When all the moving boxes are emptied on the ninth and 10th floors of 461 Park Avenue South, about 20 staffers affiliated with Governor Eliot Spitzer’s re-election campaign and the state Democratic Party will find themselves under the same roof.

Potential subtenants for each of them include the New York State Democratic Senate Campaign Committee, the Eleanor Roosevelt Legacy Committee, the New York County Democratic Committee and, possibly, a local office of the Democratic National Committee, according to a Spitzer campaign aide.

The only major arm of the state’s Democratic machine missing from this new super-headquarters will be the Democratic Assembly Campaign Committee.

Somehow, this is fitting.

As he promised he would during his campaign, the Governor has picked fights with the entrenched Democratic leadership in the State Assembly on a number of high-profile issues, starting before he even took office with a succession battle over the State Comptroller, and continuing last week with a proposal to link legislative pay raises to new campaign finance restrictions.
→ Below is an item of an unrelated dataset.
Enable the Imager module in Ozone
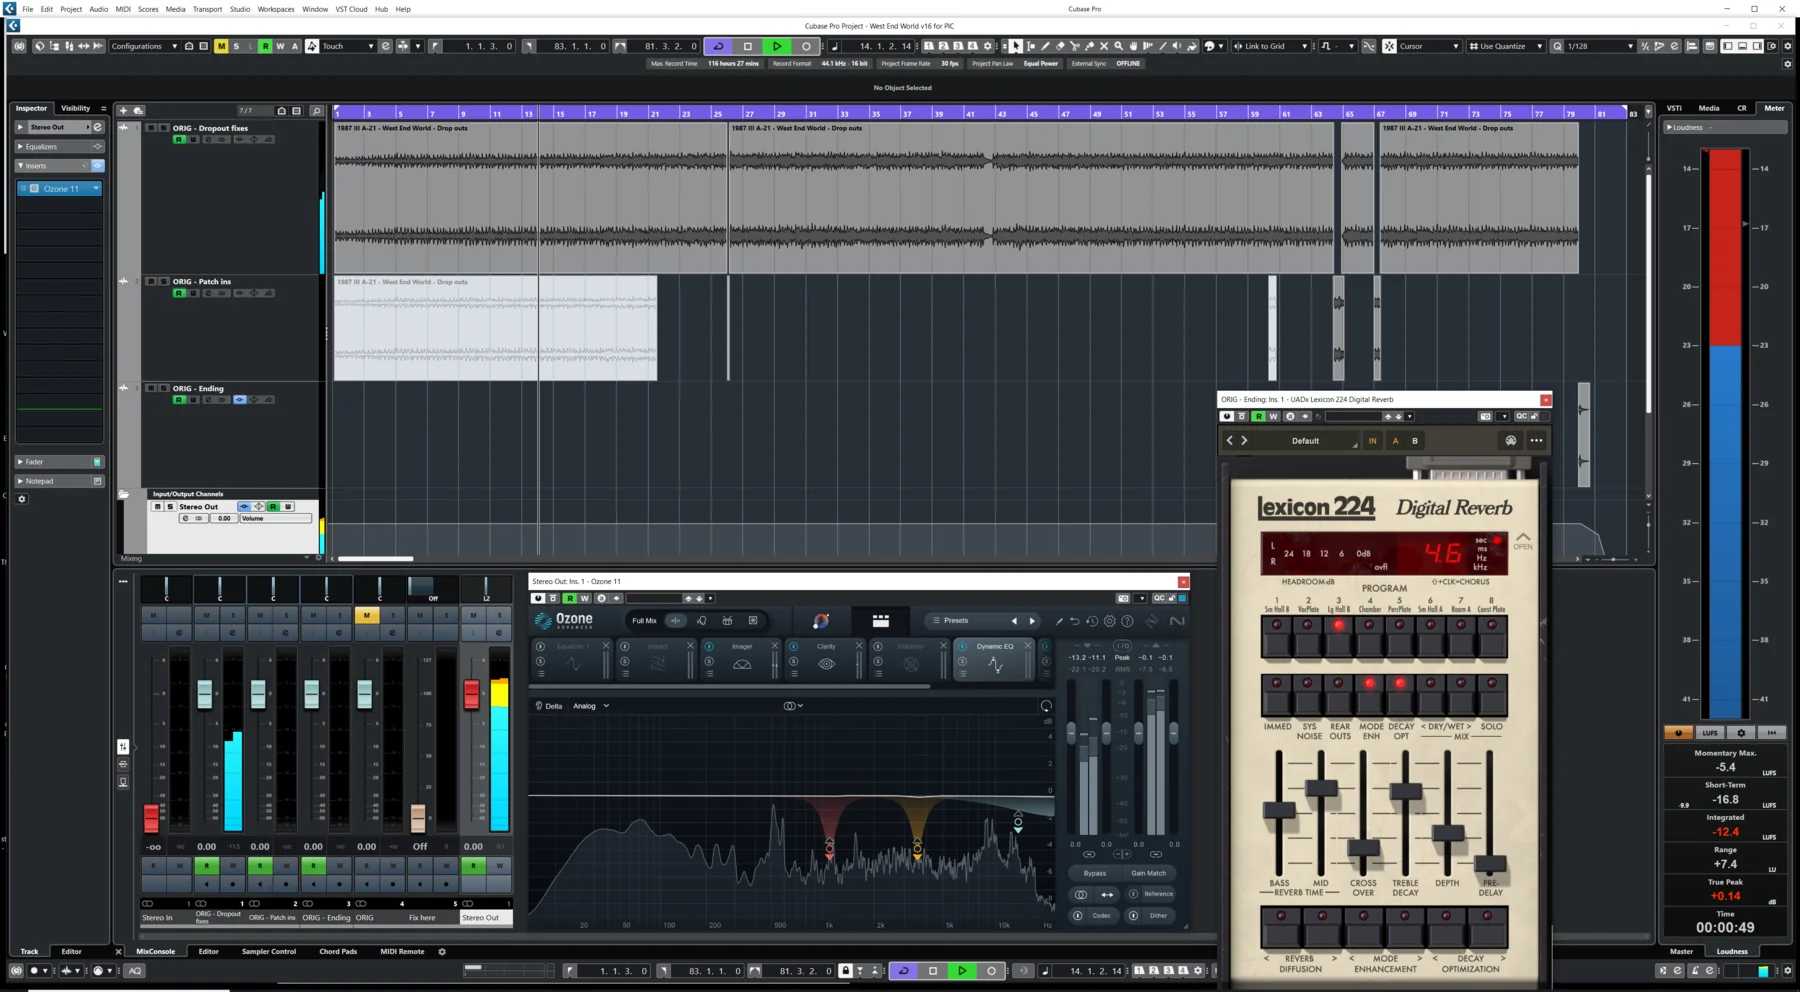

And the Assembly has pushed right back, with Speaker Sheldon Silver’s successful defiance on the comptroller issue—he picked an appointee from within the Assembly instead of choosing an outsider, as Mr. Spitzer demanded—setting the tone for what has followed.

Democratic officials say there’s nothing to it.

Dave Pollak, co-chair of the state Democratic Party, said that the consolidation of most of the various entities into a single headquarters had been in the works for a while, and that nobody considered moving the DACC into the new headquarters because the committee’s Albany-based operation has been self-sufficient for years.

An official from the Assembly committee agreed.

“We run a very lean scene, shall we say, here in Albany,” said Assemblyman Ron Canestrari, the chairman of the committee.

In a way, though, the physical separation of the various campaign entities is simply a lagging indicator of facts on the ground.

On the evening of May 7, the campaign committee for the minority Democrats in the Senate held a fund-raiser, which the Governor attended, in the Woolworth Building in Manhattan.

Meanwhile, on the same night, Assembly Democrats held their own event in Saratoga Springs.

“We had this scheduled a long time ago, before that event was scheduled,” Mr. Canestrari explained afterward. “And it happens. I don’t see it as of any importxance.”